** DATA UNDER STUDY follows **
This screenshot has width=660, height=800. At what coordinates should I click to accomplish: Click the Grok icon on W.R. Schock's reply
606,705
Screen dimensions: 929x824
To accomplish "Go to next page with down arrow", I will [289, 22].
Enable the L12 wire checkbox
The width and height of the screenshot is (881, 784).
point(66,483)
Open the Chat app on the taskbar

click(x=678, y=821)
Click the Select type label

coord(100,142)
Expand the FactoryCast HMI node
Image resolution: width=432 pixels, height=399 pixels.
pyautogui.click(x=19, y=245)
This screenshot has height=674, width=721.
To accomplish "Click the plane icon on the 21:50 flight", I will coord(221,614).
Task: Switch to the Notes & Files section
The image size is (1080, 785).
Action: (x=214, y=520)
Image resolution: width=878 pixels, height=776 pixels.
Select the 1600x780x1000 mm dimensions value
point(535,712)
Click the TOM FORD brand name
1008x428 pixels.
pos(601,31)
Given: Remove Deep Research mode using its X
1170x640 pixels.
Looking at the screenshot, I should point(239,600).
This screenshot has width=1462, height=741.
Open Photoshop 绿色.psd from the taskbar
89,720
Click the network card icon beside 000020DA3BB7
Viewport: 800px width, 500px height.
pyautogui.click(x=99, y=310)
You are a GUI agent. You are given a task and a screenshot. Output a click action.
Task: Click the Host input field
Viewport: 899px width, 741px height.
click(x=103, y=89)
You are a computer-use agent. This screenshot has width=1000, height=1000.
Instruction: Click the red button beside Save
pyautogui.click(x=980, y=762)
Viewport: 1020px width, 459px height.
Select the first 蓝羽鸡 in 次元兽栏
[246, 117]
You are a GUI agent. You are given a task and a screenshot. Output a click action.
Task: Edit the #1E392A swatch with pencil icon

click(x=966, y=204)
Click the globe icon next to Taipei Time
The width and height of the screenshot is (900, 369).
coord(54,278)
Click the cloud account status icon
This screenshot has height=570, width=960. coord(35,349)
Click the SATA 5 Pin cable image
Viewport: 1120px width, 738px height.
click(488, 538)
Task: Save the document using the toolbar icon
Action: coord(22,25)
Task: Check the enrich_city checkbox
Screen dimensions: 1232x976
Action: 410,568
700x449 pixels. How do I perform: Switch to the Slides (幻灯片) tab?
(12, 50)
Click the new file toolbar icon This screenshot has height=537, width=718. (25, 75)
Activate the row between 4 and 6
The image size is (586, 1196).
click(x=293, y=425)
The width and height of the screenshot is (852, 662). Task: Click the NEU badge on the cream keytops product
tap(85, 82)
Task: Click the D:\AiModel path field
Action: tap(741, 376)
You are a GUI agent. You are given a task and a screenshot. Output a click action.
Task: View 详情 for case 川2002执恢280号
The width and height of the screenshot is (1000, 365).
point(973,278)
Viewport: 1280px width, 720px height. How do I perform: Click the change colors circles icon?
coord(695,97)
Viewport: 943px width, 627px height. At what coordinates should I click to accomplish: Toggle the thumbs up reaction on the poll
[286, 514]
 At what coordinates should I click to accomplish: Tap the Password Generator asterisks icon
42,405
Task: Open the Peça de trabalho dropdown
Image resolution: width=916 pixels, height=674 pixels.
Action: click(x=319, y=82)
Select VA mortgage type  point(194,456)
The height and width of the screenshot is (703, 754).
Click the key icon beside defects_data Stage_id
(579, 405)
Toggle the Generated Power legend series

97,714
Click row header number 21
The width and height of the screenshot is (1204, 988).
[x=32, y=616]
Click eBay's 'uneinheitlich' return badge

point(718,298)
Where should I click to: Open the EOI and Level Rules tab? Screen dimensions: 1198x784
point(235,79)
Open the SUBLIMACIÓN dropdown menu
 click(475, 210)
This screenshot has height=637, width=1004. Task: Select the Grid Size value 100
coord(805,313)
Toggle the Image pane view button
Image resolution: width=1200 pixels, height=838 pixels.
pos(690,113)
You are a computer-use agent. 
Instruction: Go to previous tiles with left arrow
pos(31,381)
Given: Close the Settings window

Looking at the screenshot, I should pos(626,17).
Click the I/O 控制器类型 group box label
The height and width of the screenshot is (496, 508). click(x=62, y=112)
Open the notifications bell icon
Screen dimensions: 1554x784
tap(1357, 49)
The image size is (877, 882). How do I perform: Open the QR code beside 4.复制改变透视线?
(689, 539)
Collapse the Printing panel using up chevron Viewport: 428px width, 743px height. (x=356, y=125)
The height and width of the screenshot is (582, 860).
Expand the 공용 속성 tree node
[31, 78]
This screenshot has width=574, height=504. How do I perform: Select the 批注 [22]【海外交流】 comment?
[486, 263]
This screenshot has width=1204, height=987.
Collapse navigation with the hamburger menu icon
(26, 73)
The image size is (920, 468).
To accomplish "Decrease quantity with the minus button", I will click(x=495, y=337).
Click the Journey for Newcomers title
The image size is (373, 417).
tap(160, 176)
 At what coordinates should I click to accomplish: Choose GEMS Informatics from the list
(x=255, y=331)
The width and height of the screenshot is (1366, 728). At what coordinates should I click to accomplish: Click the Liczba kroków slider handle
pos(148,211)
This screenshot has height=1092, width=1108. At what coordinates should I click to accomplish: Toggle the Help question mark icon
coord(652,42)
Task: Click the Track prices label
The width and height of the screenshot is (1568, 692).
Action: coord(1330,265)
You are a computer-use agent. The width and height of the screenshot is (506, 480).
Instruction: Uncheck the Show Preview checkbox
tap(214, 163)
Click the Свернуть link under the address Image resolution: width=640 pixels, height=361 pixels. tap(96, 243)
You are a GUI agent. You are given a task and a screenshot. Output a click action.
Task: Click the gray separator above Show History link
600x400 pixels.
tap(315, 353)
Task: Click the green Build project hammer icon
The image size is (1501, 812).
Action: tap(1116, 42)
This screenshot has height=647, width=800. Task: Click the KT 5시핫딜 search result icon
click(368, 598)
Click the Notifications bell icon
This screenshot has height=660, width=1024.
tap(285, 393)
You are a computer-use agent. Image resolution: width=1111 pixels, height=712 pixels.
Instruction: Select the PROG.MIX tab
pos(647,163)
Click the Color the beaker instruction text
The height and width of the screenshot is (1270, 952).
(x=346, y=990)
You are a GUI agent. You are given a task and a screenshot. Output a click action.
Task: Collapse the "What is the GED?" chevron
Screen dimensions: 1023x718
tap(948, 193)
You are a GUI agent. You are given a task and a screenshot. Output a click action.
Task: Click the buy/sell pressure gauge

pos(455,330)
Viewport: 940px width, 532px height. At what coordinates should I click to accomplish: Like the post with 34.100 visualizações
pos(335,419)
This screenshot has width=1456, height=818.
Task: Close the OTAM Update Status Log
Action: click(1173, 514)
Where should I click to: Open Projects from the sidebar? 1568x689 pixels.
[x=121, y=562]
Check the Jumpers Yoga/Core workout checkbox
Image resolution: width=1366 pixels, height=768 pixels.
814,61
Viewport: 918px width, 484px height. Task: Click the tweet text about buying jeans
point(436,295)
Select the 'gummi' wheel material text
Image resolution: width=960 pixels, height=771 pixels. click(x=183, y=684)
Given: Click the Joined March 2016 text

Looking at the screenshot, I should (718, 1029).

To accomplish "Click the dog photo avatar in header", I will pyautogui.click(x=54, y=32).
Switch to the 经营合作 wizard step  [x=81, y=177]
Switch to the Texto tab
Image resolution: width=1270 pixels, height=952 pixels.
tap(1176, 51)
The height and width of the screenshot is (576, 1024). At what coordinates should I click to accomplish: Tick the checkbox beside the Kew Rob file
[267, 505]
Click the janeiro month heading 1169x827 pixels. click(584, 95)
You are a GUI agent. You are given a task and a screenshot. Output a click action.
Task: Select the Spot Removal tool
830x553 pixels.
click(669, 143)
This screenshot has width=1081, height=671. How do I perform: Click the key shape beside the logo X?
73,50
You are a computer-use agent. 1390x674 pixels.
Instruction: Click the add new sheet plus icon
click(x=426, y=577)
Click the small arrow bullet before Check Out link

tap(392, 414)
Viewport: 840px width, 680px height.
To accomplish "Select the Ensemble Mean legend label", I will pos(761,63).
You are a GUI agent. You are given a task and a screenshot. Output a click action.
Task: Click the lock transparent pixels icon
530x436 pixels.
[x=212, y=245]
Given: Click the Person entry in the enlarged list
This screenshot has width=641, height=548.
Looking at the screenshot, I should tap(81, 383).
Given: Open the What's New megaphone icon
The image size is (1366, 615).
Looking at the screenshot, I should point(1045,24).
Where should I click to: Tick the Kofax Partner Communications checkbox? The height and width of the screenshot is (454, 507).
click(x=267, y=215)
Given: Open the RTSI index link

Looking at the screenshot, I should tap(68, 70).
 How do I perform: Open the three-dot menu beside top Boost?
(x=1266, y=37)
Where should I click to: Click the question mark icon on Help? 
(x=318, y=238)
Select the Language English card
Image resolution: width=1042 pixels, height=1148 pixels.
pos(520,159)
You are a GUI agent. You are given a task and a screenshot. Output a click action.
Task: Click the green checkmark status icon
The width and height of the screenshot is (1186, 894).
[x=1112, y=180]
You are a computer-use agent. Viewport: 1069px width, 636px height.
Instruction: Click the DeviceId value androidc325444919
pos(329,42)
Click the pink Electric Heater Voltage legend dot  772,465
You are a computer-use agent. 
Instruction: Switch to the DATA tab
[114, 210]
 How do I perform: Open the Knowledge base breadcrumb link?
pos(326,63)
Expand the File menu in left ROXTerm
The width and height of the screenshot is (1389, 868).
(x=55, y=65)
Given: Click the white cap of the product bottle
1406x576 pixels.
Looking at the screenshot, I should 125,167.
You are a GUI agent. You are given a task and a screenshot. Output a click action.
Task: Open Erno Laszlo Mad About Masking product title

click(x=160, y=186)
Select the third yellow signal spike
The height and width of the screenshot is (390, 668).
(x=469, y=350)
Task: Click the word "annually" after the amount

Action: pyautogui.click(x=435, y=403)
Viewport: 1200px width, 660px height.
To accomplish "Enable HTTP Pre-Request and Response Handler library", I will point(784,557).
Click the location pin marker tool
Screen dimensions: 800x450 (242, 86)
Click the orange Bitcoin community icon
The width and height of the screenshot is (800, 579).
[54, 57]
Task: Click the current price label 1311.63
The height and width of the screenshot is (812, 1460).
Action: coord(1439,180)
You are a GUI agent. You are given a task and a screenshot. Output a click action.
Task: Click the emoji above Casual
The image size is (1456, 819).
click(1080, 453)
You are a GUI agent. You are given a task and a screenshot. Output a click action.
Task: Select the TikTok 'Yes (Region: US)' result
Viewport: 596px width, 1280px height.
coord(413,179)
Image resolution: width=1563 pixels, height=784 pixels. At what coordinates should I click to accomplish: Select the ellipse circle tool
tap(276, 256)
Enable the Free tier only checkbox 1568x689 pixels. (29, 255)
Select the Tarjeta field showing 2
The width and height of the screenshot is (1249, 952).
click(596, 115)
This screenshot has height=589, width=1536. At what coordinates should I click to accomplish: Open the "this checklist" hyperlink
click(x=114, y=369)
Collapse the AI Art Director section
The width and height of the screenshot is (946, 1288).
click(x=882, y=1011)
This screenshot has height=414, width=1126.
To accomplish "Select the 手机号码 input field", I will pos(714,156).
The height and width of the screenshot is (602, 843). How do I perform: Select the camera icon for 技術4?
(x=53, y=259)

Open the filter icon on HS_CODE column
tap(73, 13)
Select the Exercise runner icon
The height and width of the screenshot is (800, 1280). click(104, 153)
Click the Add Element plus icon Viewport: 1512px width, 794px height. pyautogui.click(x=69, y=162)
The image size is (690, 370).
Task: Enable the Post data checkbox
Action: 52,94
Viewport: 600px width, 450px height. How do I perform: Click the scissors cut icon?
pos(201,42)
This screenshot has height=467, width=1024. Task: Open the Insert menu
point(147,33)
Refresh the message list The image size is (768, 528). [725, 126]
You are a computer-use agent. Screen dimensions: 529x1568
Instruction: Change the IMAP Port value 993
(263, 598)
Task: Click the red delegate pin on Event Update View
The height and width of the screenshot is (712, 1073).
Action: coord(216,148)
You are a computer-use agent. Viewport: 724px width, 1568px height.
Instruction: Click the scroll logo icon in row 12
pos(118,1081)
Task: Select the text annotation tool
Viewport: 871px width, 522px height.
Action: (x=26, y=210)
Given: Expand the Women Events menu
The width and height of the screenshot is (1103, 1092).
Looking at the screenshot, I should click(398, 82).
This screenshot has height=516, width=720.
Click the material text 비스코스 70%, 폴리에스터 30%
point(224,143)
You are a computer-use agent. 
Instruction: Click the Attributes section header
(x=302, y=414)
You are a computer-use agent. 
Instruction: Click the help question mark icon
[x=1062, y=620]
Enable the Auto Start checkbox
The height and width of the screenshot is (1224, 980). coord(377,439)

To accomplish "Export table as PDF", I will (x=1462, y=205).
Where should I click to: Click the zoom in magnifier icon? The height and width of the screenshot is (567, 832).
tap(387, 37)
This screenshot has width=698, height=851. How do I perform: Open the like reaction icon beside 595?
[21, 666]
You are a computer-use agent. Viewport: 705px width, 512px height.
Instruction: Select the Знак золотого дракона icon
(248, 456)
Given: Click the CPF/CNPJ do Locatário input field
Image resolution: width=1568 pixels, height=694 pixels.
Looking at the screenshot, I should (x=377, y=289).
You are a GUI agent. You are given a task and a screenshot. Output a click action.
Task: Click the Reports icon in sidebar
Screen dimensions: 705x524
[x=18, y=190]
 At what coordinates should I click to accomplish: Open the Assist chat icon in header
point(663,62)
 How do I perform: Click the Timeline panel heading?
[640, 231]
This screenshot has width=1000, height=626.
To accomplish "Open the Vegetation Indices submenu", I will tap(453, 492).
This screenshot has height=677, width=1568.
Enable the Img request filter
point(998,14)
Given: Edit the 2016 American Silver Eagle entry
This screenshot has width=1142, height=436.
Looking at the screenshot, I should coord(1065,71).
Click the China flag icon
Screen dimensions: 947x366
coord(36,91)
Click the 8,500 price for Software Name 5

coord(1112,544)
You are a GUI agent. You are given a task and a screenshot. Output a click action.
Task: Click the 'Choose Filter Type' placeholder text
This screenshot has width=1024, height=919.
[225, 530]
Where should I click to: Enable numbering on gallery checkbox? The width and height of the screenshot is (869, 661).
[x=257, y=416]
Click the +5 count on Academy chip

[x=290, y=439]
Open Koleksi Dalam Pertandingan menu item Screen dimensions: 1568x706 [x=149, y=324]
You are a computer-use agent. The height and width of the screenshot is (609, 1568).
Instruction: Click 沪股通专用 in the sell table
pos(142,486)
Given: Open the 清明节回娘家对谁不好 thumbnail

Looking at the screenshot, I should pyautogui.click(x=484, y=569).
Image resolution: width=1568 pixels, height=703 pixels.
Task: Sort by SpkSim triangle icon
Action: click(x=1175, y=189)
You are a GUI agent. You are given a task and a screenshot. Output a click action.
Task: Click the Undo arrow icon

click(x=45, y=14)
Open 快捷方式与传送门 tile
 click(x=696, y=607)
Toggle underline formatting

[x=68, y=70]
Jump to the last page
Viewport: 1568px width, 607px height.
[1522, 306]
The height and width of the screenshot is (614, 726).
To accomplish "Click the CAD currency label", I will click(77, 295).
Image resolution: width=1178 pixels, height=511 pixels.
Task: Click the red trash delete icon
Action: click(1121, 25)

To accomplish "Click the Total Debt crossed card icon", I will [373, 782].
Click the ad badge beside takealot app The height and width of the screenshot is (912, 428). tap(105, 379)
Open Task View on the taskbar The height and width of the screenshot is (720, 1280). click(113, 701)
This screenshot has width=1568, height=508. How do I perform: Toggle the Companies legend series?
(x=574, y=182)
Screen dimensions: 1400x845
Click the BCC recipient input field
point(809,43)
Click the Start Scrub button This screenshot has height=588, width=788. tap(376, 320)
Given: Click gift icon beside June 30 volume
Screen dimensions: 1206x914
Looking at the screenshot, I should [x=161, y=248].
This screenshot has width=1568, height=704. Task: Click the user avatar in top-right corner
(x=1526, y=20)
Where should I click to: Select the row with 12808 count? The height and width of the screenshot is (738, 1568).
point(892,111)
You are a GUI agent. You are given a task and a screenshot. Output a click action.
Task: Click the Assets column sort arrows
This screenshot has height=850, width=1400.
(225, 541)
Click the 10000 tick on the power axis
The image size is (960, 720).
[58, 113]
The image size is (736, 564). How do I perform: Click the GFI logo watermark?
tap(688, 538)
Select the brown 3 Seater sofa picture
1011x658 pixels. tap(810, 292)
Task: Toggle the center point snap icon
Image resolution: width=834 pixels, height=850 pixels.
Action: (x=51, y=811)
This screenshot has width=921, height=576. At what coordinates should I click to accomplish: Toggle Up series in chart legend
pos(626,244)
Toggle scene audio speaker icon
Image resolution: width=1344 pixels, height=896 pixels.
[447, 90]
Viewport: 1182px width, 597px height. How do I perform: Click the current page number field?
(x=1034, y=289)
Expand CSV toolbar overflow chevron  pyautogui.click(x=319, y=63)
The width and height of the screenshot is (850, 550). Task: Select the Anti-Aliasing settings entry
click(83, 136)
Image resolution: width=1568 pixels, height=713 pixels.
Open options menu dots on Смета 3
** End of DATA UNDER STUDY **
### THE PROBLEM
Using the entries above, return exactly the lines from the line with "Click the BCC recipient input field" to the line with "Task: Click the Assets column sort arrows", counting both of those lines.

### OUTPUT
Click the BCC recipient input field
point(809,43)
Click the Start Scrub button This screenshot has height=588, width=788. tap(376, 320)
Given: Click gift icon beside June 30 volume
Screen dimensions: 1206x914
Looking at the screenshot, I should [x=161, y=248].
This screenshot has width=1568, height=704. Task: Click the user avatar in top-right corner
(x=1526, y=20)
Where should I click to: Select the row with 12808 count? The height and width of the screenshot is (738, 1568).
point(892,111)
You are a GUI agent. You are given a task and a screenshot. Output a click action.
Task: Click the Assets column sort arrows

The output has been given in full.